[TRY IT]: In the records, each line holding "agent" must be reported.
[DATA PROVIDED — start]
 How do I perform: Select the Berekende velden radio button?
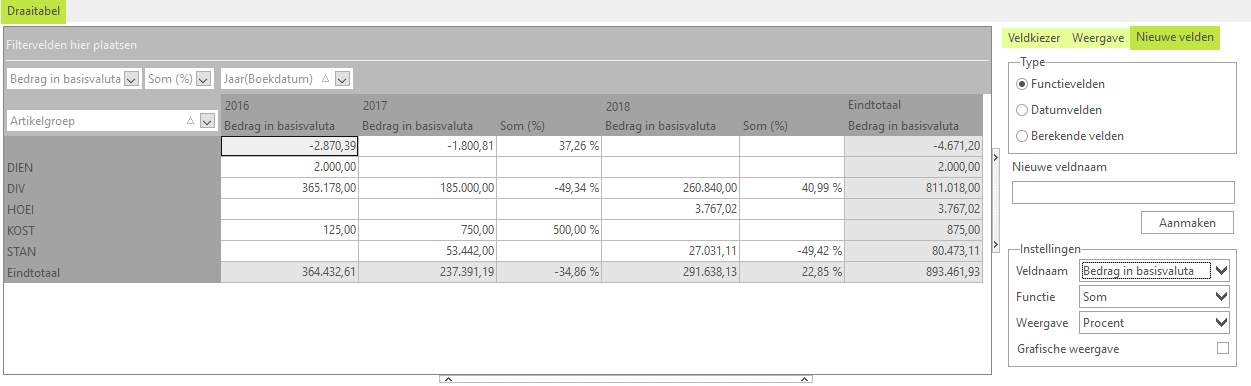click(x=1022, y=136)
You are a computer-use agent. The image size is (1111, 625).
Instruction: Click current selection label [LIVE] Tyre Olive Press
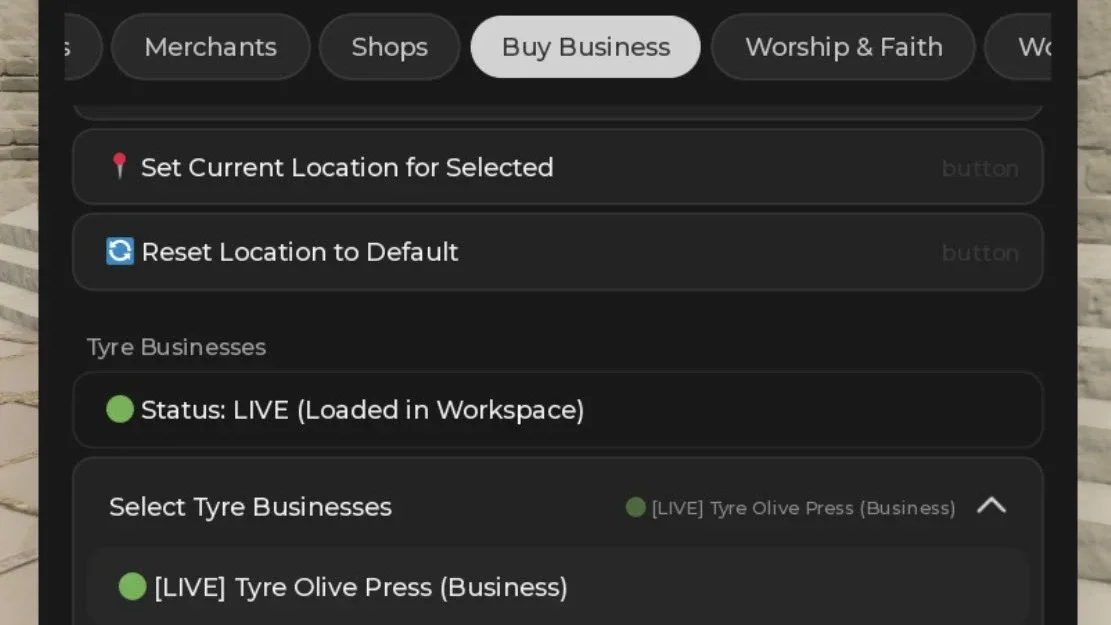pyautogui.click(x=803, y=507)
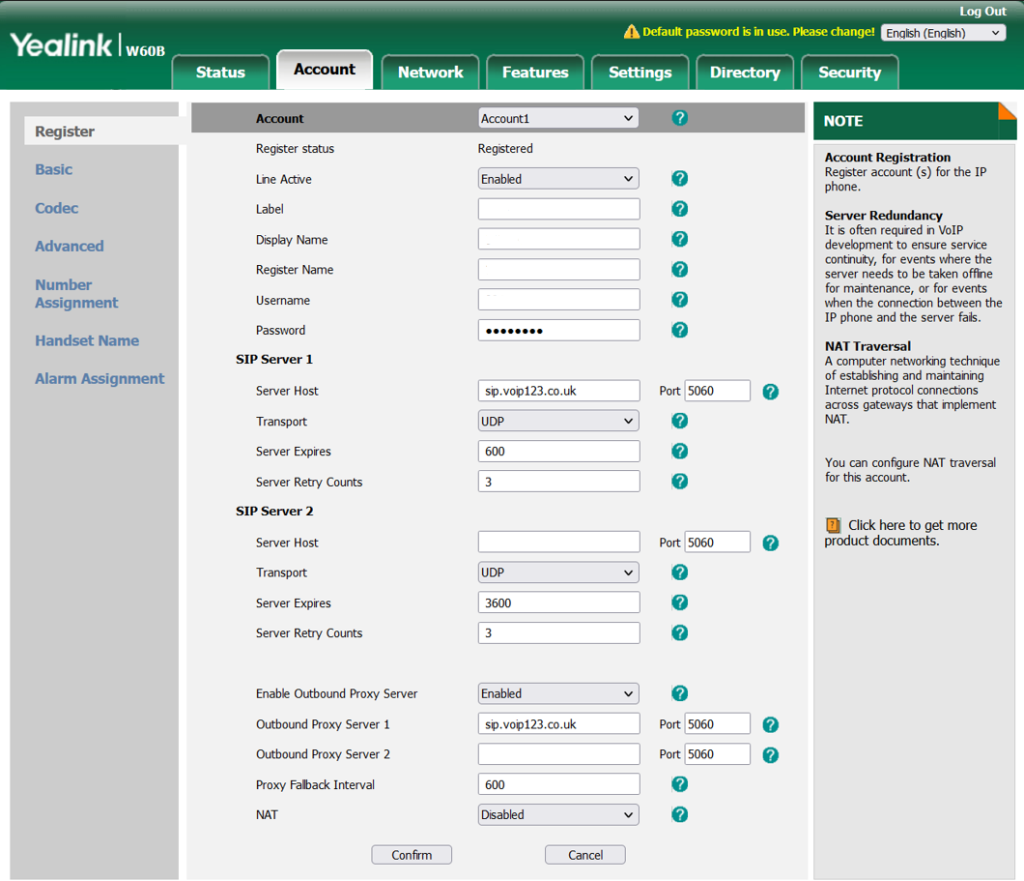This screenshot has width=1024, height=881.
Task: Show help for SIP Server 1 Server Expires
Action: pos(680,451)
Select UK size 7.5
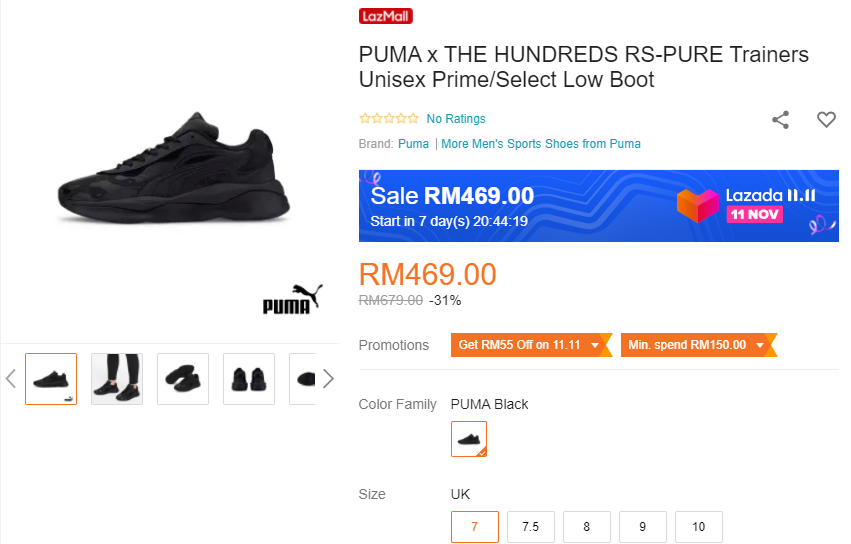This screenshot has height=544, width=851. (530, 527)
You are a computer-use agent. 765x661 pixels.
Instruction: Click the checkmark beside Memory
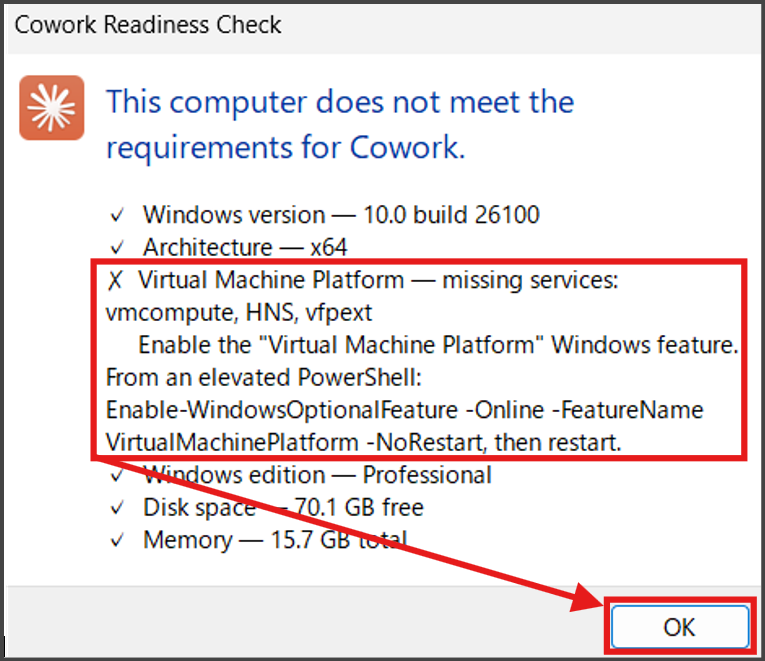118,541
[DATA PROVIDED — finish]
[FINISHED EXERCISE]:
You are a computer-use agent. The image size is (1111, 625).
You are a computer-use agent. 765x661 pixels.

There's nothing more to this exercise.